Background: Development of AIDS vaccines for effective prevention of circulating HIV-1 is required, but no trial has demonstrated definitive effects on the prevention. Several recent T-cell vaccine trials showed no protection against HIV-1 acquisition although the vaccines induced HIV-1-specific T-cell responses, suggesting that the vaccine-induced T cells have insufficient capacities to suppress HIV-1 replication and/or cross-recognize circulating HIV-1. Therefore, it is necessary to develop T-cell vaccines that elicit T cells recognizing shared protective epitopes with strong ability to suppress HIV-1. We recently designed T-cell mosaic vaccine immunogens tHIVconsvX composed of 6 conserved Gag and Pol regions and demonstrated that the T-cell responses to peptides derived from the vaccine immunogens were significantly associated with lower plasma viral load (pVL) and higher CD4+ T-cell count (CD4 count) in HIV-1-infected, treatment-naive Japanese individuals. However, it remains unknown T cells of which specificities have the ability to suppress HIV-1 replication. In the present study, we sought to identify more T cells specific for protective Gag epitopes in the vaccine immunogens, and analyze their abilities to suppress HIV-1 replication and recognize epitope variants in circulating HIV-1. Results: We determined 17 optimal Gag epitopes and their HLA restriction, and found that T-cell responses to 9 were associated significantly with lower pVL and/or higher CD4 count.

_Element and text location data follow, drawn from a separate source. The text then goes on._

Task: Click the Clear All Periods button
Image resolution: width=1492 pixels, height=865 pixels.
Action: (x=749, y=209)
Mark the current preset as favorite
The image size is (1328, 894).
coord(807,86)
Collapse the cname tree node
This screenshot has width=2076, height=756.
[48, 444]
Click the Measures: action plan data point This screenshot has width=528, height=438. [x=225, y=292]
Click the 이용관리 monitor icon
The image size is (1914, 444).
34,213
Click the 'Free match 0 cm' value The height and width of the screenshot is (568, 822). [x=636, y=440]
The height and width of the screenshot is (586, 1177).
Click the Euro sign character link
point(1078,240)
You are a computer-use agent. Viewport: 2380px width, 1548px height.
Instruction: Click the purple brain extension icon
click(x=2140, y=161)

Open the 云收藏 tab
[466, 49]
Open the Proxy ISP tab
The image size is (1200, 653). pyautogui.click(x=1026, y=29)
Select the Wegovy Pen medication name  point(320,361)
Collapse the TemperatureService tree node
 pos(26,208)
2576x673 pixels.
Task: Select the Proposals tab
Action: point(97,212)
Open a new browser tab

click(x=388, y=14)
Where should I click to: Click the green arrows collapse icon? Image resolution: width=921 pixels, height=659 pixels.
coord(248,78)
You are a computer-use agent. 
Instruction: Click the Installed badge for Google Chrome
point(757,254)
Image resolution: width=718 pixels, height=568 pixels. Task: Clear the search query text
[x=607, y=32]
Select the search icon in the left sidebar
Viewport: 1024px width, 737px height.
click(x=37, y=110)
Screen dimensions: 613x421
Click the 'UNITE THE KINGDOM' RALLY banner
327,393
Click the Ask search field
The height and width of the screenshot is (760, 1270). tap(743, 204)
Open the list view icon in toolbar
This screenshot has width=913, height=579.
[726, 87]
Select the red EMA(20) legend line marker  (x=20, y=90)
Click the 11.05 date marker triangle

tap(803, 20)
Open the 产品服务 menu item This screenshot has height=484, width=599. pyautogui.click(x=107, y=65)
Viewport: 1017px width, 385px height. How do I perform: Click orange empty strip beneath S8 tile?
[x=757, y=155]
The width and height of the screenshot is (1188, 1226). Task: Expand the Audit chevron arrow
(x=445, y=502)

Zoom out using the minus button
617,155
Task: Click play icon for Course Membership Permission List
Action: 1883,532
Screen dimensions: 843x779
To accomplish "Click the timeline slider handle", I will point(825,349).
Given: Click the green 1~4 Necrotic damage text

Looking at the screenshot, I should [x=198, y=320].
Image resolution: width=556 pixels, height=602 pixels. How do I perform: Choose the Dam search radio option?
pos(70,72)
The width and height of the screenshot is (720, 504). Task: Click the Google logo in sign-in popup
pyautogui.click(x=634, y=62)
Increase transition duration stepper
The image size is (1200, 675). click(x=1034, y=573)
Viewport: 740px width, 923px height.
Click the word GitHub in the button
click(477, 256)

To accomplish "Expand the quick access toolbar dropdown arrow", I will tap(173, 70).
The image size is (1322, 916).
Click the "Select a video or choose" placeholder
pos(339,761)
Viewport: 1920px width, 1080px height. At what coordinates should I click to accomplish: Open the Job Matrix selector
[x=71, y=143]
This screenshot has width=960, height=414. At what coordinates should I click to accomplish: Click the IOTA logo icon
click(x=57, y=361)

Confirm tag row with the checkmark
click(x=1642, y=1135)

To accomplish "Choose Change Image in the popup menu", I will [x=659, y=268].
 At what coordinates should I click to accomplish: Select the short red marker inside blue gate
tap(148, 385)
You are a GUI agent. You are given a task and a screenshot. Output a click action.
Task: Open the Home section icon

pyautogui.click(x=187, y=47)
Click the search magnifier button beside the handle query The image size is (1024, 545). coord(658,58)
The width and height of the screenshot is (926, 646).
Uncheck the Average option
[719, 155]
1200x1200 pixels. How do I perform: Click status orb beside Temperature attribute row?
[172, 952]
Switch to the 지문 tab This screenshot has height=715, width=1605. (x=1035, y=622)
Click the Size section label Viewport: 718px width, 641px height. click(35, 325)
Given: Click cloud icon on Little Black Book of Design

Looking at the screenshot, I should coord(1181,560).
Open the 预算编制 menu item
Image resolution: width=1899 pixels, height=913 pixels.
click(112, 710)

T-cells recognizing 5 of these Gag peptides remained associated with good clinical outcome in 221 HIV-1-infected individuals even when comparing responders and non-responders with the same restricting HLA alleles. Although it was known previously that T cells specific for 3 of these protective epitopes had strong abilities to suppress HIV-1 replication in vivo, here we demonstrated equivalent abilities for the 2 novel epitopes. Furthermore, T cells against all 5 Gag epitopes cross-recognized variants in majority of circulating HIV-1. Conclusions: We demonstrated that T cells specific for 5 Gag conserved epitopes in the tHIVconsvX have ability to suppress replication of circulating HIV-1 in HIV-1-infected individuals. Therefore, the tHIVconsvX vaccines have the right specificity to contribute to prevention of HIV-1 infection and eradication of latently infected cells following HIV-1 reactivation.